Apart from one greedy film buff with the diabolical habit of sucking the middle out of bakewell tarts, I have never seen any guest take more than a single polite nibble from any of these extraordinary snacks. But I have seen researchers and presenters filling their pockets when they thought no one was looking - the poor loves were probably driven by starvation. For this is shoestring radio - the twilight zone of broadcasting. It is the tacky, wacky, second cousin once removed from Melvyn, Libby and Laurie.

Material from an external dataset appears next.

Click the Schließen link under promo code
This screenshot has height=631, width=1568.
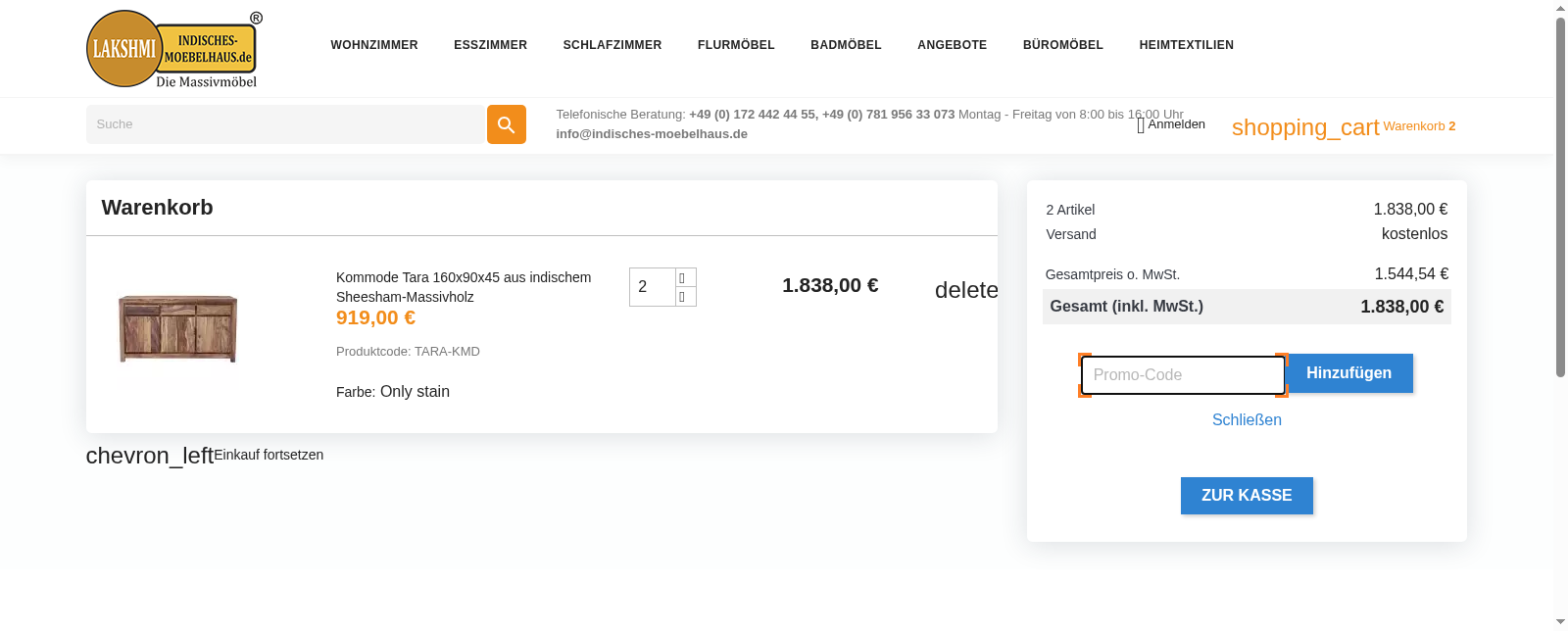click(1247, 420)
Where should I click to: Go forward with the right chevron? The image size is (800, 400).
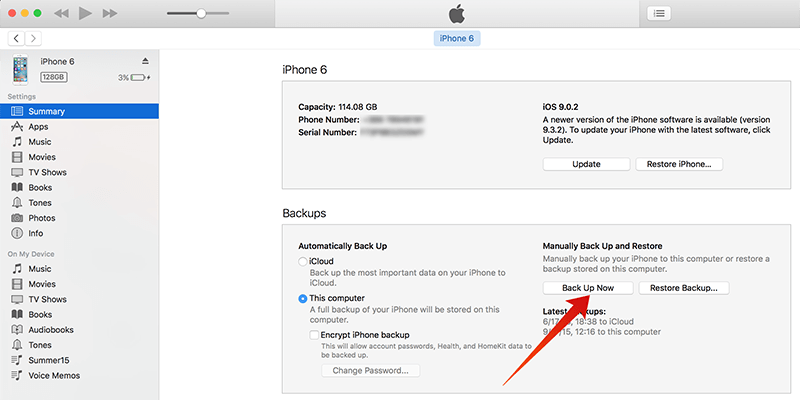tap(34, 38)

"I just love doing these shows!" cried someone I sat next to around the tatty green table recently. "You meet such interesting people." This is a lie invented by frequent visitors to these off-toilet studios. It is a graveyard. The guests are made up of anyone who once published/ performed/ said/ gave birth to anything unusual or (on a bad night) anything at all. Otherwise they do something weird for a living (a stilt walker, a cat hypnotist and a rare banjo restorer are amongst those I've rubbed up against) and/ or came on once, managed to string a sentence together and are now called upon every other week for all manner of subjects (I'm one of these). But the producers and researchers aren't completely undiscerning in their choice of speaker. There are two essential criteria: you must be able to stay awake from one sports news break to the next, and you must live within a tenner's taxi fare of the studio. Not even the cash- strapped ghouls of late-night radio expect you to camp out at a bus stop at 3am. And they do also aim to broadcast something a little more edifying than snoring.

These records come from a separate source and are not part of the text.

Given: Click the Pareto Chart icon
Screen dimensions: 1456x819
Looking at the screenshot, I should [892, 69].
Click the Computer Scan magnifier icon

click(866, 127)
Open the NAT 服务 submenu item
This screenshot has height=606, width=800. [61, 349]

Not for nothing did the creators of Alan Partridge chose darkest hour radio as the naffest corner of medialand in which to place their hero. But here I would like to muster a little dignity. Whilst Mr Sports Casual Partridge was on local radio (anyone off the street can do an entire series on their local station between 3am and 5 am - ring them now, they are desperate) what I'm talking about is network radio, broadcast nationwide - and by a major media outfit of top repute. This is not the sort of air time that is gratefully handed over to a doddery Brown Owl so she can tonelessly read out her Brownie pack's news; this is a proper programme with presenters, stopwatches, earnest girls with clipboards and all the trimmings. And there's the rub. Despite the grimness of the hour, the peeling studios, the chronic choice of discussion topics and the bizarre refreshment overload there is no shortage of old lags (such as myself) ready and willing to have their vanity propped up by regular forays on the airwaves. And it has its advantages. Why, if you had a mind to, you could organise to go out for a drink with friends on a programme night. You could then make a great show of leaving early, shouting (in a busy pub, for best effect): "Sorry, sweeties, I'm doing a show tonight - must dash. Listen in - I'll try to give you a mention!" As well as quadrupling the audience (sextupling it if anyone else in the pub takes up the offer) this is guaranteed to impress those who don't know anything about broadcasting (though it clearly won't work with those who do).

But is there anyone who doesn't receive a direct personal invitation from someone on these programmes, who really listens to them? Is there an audience beyond the mothers/ sons/ press ganged significant others of the said broadcasters? Ask one of the production team about listening figures, and you enter dangerous waters. On the odd occasion I've dared do this I've been met (aggressively in my opinion) with a stony plate of sausage rolls. Maybe this is the reason for all the crazy food: it's a front designed to detract attention from the lack of audience. But does it matter if all the corny bons mots and tortuous anecdotes we cook up never make it past the off knob? I think not. We should perhaps be guided by members of a much older profession of the night: as long as it's confined to consenting adults in conditions that are reasonably clean and safe, it's OK. After all it's not like stealing cars, is it?